QUOTED PASSAGE:

::::

# rent supplement refused, no accomodation to be found within upper limits for RS



## eitnos (27 Nov 2008)

Background - I am currently unemployed, and have been refused rent supplement by the CWO, as our rent exceeds the "local limit" of 130 a week for a couple with no children. 

We were told to source accomodation that would fall under this limit, but I have been trying to source accomodation for almost 6 months now to no avail (and have been unable to find any work as of yet either in our area, which I had been hoping to, and a job I did get has fallen through yet again as the company went under) - there simply isn't anywhere we can find that is priced that low, most places are at least 30-40 euro dearer per week.

Even if we try to find someone to move in with us (we do have a spare bedroom) that still doesn't bring us down to within the limits, as the limit for a couple in shared accomodation drops to 80 euro per week, and we would be paying 100 euro a week between us, taking into account the lodger's contribution to the rent, so again we are paying 20 euro a week over and above what is "allowed" and the CWO still won't help us.

We are trying to survive by paying the full rent out of my JA (my partner is a dependent, so we receive 329 a week), leaving us with approx 500 per month after the rent is deducted, and we are sliding into trouble, as this has to cover all expenditure for two people including billls for ESB and gas, repayment of a loan I took out 3 years ago (roughly 250 a month payments, with a year left) groceries, etc etc. 

What I am wondering is a) why the limits are set unfeasibly low so as to refuse virtually everyone in private rented accomodation any assistance - if you pay even a euro more on your rent than is allowed, you get no assistance whatsoever - surely it would make sense to just allow a payment up to the set limit and then pay whatever is due over and above that amount yourself? Rather than making people pay the full whack out of their JB or JA and leaving them with virtually zero to live on? I have searched high and low and the lowest rental rates I can find, even on bedsits, are all at least 60 euro a month above and beyond the rent supplement limit. 

and b) is there anything I can do that might overturn the decision, as sourcing cheaper accomodation is proving impossible and we are surviving on loans from the bank and credit cards at this stage.


----------



## gipimann (27 Nov 2008)

The maximum rent limits are set by Dept of Social and Family Affairs as an attempt to curtail the amount spent on Rent Supplement. 

You have the right of appeal on your claim. Ask the CWO for an official refusal letter (if you haven't already been given/sent one), it will advise you who to appeal to. In the appeal, you should set out the circumstances as you've outlined above, including the financial situation the refusal has put you in.


----------



## Blossy (28 Nov 2008)

if u cant find work and u cant find cheaper accommodation in that area, can i ask why stay in that area?
My friend similar situation in Cork city moved out about 15/20mins drive where the rental prices where alot lower and she recieved her rent allowance!?
its is ridiculus, i ahve said before that i know of landlords and tenants where the lanlord fills in the forms stating he is only recieving for eg 750 per month, in order for the tenant to recieve rent allowance. the rent is really 900 per month and she pays the difference cash to the ladlord! its not the right way to do things, but its terrible the ceilings they put on it!


----------



## eitnos (28 Nov 2008)

Thanks for the responses folks and for offering advice.

::::

STORED DATA:
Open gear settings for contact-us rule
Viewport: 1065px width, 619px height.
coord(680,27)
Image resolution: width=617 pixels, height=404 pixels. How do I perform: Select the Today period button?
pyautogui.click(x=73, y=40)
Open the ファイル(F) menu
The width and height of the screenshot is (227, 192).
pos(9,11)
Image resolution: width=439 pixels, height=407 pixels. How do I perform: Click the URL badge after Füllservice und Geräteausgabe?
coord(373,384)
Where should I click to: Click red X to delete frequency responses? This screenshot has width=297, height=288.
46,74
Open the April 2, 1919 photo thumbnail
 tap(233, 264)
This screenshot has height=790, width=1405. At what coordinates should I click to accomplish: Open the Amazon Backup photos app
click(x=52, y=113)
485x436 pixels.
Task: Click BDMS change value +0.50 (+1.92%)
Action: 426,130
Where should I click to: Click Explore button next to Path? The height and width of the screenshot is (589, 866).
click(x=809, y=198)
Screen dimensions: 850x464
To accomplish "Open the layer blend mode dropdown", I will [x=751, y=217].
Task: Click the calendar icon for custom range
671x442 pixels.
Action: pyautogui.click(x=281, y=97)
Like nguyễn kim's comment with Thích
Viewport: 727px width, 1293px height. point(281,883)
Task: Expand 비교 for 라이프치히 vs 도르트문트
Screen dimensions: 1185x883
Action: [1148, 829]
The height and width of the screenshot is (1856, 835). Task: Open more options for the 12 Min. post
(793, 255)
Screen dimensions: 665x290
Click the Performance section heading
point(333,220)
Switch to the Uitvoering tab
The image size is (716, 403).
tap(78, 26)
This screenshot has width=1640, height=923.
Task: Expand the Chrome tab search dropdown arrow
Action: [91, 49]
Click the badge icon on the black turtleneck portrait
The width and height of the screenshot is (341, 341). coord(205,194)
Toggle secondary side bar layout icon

::::

SHORT PROBLEM:
Answer these questions using the rent supplement thread.
(a) What is the weekly "local limit" for a couple with no children?
(b) What does the limit drop to for a couple in shared accommodation?
(c) Who sets the maximum rent limits?
The material that comes after the rent supplement thread is separate from it.

TASK OUTPUT:
(a) 130 a week.
(b) 80 euro per week.
(c) The Dept of Social and Family Affairs.